It goes without saying that in this shop
many surprises can be found, though not necessarily of the kind I like
the most. This happened to me about a month ago: I was having a look at
the most recent issues of some music magazines when I noticed that one
of them featured a long, richly-illustrated piece about a smiling young
lady whom I’d never seen, or heard, before. Kind as per his usual, the
shop owner asked me if I’d like to listen to her most recent CD, which
had been released just the previous month. I was stunned to hear music
that was unadorned, decidedly amateurish in both concept and execution:
her voice was shaky, and often out-of-tune, her vocal harmonies quite unsure
of themselves, while the guitar was played with a
"scratchy" touch with almost no skill or expression, steady tempos
often going into rubato; one could almost see her tiny hand hesitate when
the next chord change got a bit "risky".
I was reminded of some embarrassing moments
when – it was the early 70s – a friend of mine or just somebody I happened
to know said something like "I’ll introduce you to my sister, she
plays the guitar and sings, she’s quite good". It was at this point
that a girl came in, sat on the bed, and performed La canzone di Marinella
(a friend and colleague recently told me that though he experienced similar
things, the song that was performed was always La canzone del sole; I wonder
who suffered the most).
There’s a picture I saw recently that portraits
a somewhat similar situation: it’s really impossible to describe the astounded
look on Eric Clapton’s face when unexpectedly confronted with a still-unknown
Joni Mitchell (whom I imagine to be already quite mature when it came to
her pieces, vocals, and performing technique) while a smiling David Crosby
(’cause it was him who had prepared this "surprise event") looks
toward the camera.
But the surprise and wonder I felt while
listening to this unknown lady were quite different indeed, since I would
never have imagined that somebody who was not really so different from
my friend’s sister could be featured in a multi-page article in a colour
magazine. (The fact of a client who was there telling me that the magazine
called The Wire had recently run a favourable review of said CD only confirmed
to me that my decision to let my subscription to said magazine expire,
about three or four years earlier, had been the right thing to do.)
At this point, I really had to ask of what
"genre" this young lady was considered to be part, at least according
to such generous media: "freak-folk and psych-folk", was the answer.
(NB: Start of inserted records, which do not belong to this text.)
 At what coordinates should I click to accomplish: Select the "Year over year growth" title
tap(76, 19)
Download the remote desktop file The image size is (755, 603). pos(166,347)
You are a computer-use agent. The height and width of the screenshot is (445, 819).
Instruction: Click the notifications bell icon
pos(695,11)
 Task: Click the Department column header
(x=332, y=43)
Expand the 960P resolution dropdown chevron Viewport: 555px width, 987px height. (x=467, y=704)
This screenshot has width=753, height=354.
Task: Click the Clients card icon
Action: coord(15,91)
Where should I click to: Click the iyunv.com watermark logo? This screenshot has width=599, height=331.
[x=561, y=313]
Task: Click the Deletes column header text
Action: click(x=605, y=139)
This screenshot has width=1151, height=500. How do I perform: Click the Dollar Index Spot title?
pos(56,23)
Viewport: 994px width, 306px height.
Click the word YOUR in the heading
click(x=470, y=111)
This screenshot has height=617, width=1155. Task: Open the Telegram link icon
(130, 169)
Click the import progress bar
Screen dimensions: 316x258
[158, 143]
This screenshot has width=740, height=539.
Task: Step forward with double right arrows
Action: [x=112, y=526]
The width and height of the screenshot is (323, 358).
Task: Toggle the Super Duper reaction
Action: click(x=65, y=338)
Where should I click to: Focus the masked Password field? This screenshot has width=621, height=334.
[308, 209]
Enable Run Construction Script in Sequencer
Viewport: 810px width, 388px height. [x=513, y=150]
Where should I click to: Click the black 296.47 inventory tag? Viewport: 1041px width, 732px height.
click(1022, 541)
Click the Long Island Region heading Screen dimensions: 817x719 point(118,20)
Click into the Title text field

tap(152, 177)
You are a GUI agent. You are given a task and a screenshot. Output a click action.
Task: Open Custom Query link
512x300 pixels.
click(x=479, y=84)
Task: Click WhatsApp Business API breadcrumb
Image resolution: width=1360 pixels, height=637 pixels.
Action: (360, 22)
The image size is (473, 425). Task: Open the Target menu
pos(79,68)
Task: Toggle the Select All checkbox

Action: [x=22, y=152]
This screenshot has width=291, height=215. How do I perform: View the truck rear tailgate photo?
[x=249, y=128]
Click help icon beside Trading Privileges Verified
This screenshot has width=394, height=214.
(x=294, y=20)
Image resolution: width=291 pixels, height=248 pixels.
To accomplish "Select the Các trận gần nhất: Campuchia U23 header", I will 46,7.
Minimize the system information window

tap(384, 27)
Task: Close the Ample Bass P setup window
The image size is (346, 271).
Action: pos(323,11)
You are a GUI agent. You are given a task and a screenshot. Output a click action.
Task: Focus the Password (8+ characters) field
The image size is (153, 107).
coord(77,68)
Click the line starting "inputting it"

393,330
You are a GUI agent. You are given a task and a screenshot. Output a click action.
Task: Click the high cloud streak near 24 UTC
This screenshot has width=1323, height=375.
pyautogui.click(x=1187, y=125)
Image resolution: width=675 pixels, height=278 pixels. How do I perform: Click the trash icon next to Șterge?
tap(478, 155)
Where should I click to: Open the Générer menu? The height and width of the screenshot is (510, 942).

It’s not that it came to me as totally unexpected, this type of "fake
folk" label.
(But it was not over. There was another CD
to listen to, featuring a singer that was said to resemble Kate Bush. While
the music played I heard my lips muttering the word "Quarterflash!",
so we all had a laugh.)
I have to admit that this (so-called) re-discovery of (so-called) folk
music that took place in the last decade or so totally took me by surprise
(even though it’s obvious we’re talking about a niche phenomenon where
hype has a large part). It’s not that it doesn’t have its peculiar kind
of logic, when considered as a piece of merchandise: when even (so-called)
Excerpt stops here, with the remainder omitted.